* **Your objective**
Beginning at the top of the data below, restate every line word for word until the line containing "Task: Switch language to EN" has been included, and omit the pictures.

****************

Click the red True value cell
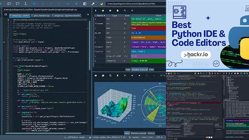Viewport: 249px width, 140px height. tap(148, 28)
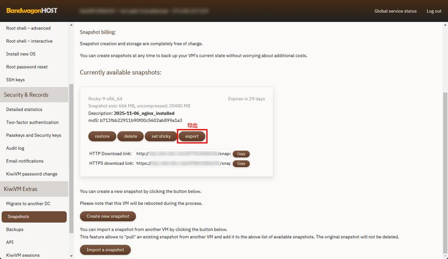Open Migrate to another DC
This screenshot has height=259, width=448.
click(x=28, y=204)
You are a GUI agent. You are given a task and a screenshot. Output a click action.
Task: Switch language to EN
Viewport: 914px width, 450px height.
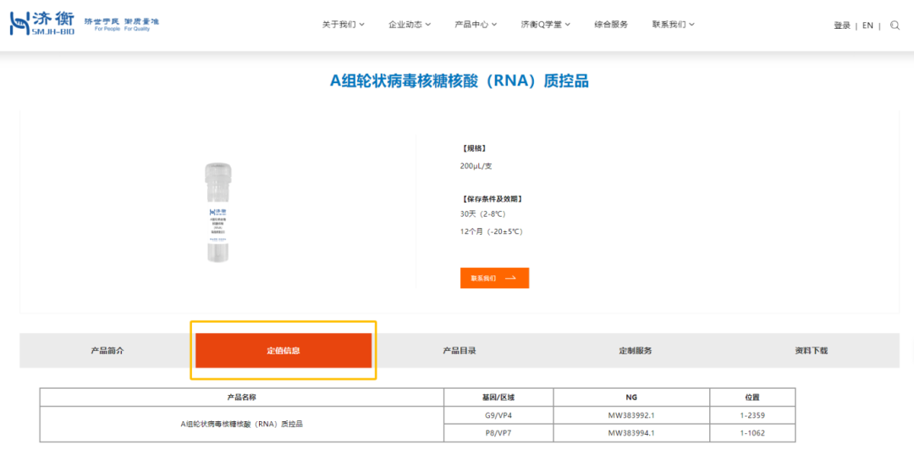(x=867, y=25)
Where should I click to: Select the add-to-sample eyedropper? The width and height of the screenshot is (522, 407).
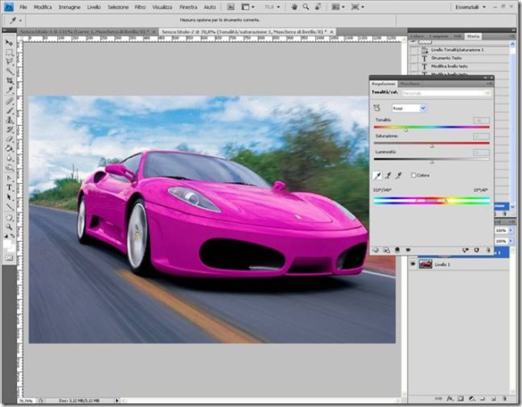click(x=388, y=175)
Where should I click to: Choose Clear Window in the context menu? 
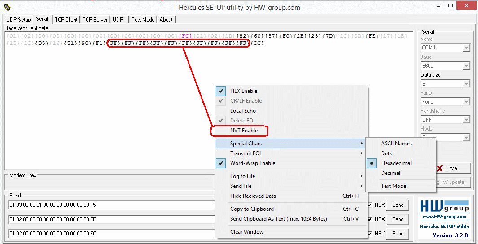pos(247,232)
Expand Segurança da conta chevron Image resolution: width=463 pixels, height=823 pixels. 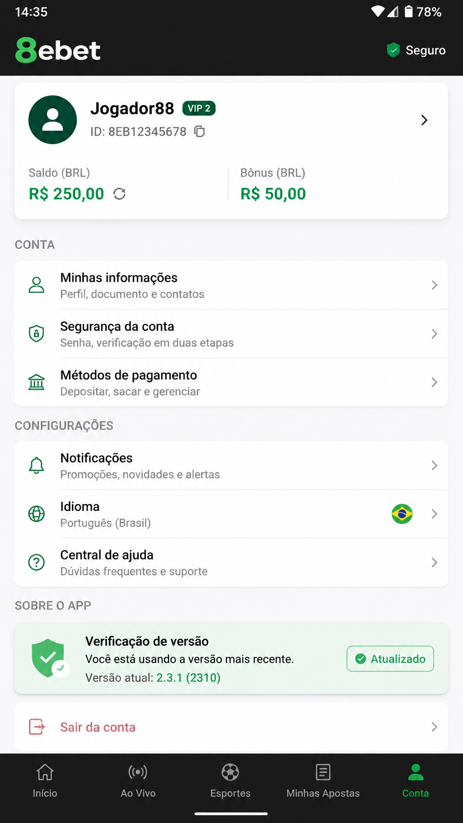(x=434, y=334)
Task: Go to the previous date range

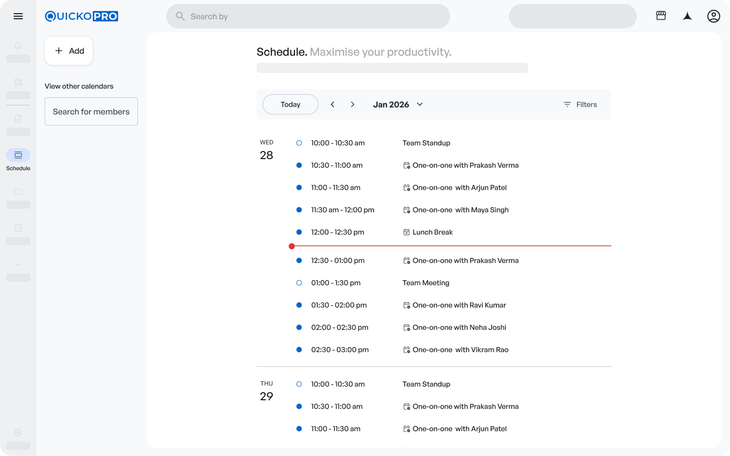Action: [x=333, y=104]
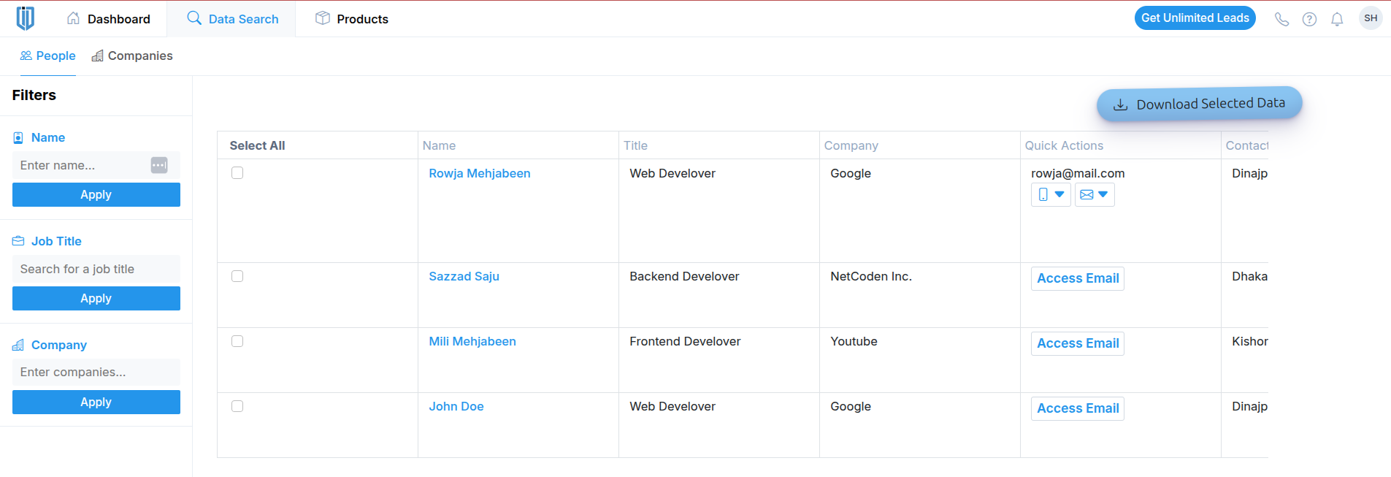The height and width of the screenshot is (477, 1391).
Task: Click the ellipsis icon in name field
Action: 159,165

****************

* **Task output**
Click the red True value cell
Viewport: 249px width, 140px height. tap(148, 28)
Open Migrate to another DC
This screenshot has height=259, width=448.
click(x=28, y=204)
You are a GUI agent. You are given a task and a screenshot. Output a click action.
Task: Switch language to EN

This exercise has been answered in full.